## AIM
Rewrite every row below, requests included, with each click coordinate in the answers scaled by 0.35 and rounded to a whole number, halves rounding up. Omit the pictures from your answer.

## ENTRIES

######

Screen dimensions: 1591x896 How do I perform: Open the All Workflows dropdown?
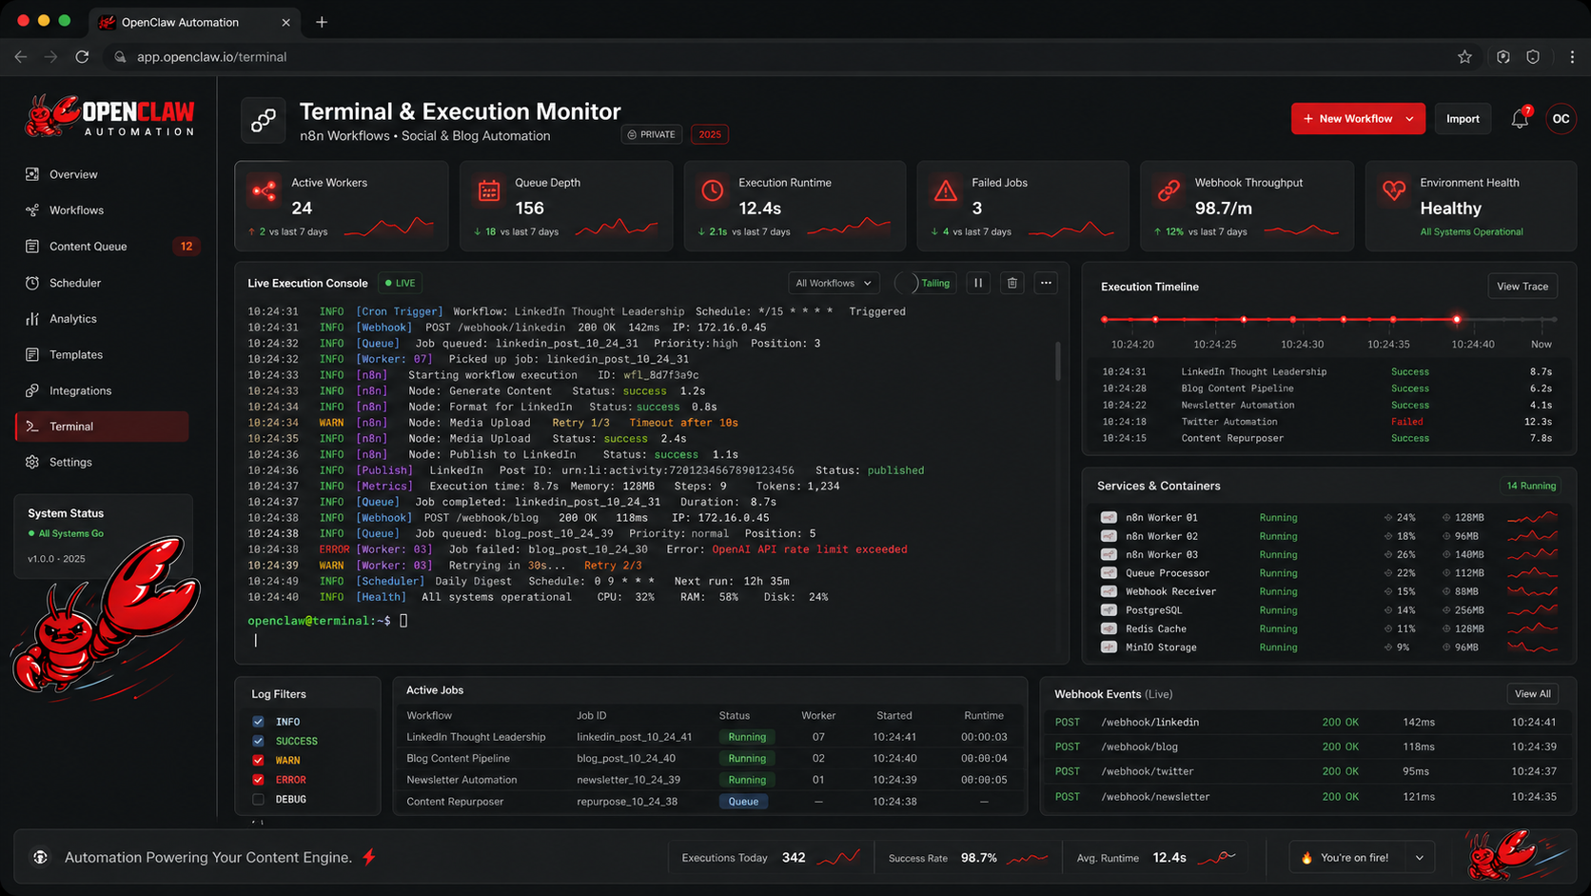click(832, 283)
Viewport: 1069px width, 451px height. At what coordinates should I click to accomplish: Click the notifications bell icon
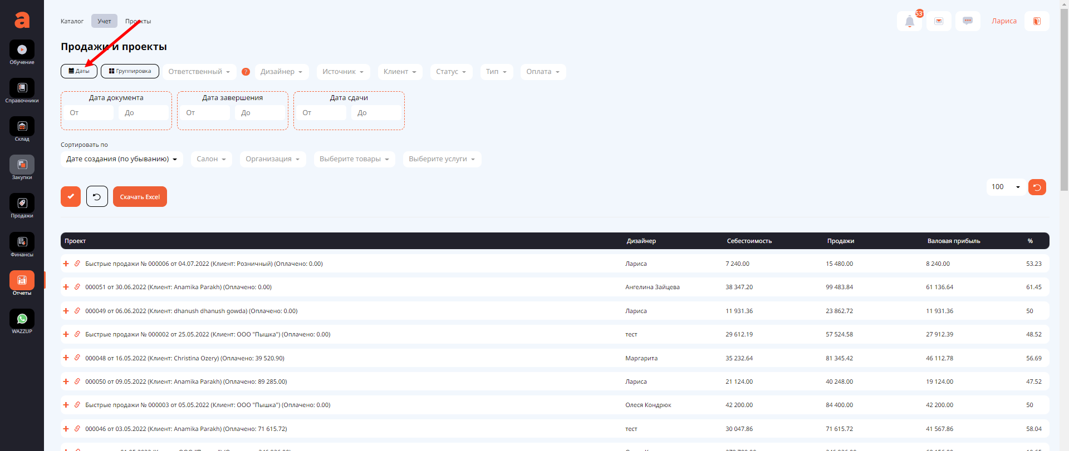click(909, 21)
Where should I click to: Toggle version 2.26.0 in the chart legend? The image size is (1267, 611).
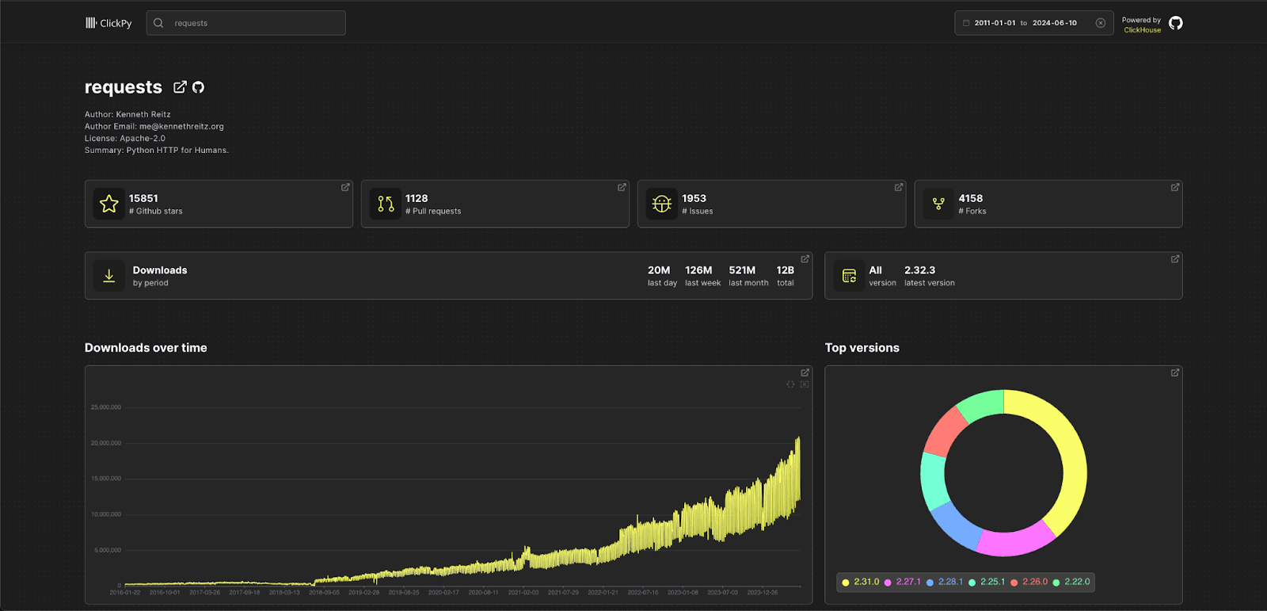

######

## COMPLETED EXERCISE
Screen dimensions: 1591x896 How do I perform: Open the All Workflows dropdown?
click(291, 99)
Viewport: 1069px width, 451px height. At what coordinates should I click to accomplish: Click the notifications bell icon
click(318, 7)
Where should I click to: Toggle version 2.26.0 in the chart legend? The image size is (1267, 611).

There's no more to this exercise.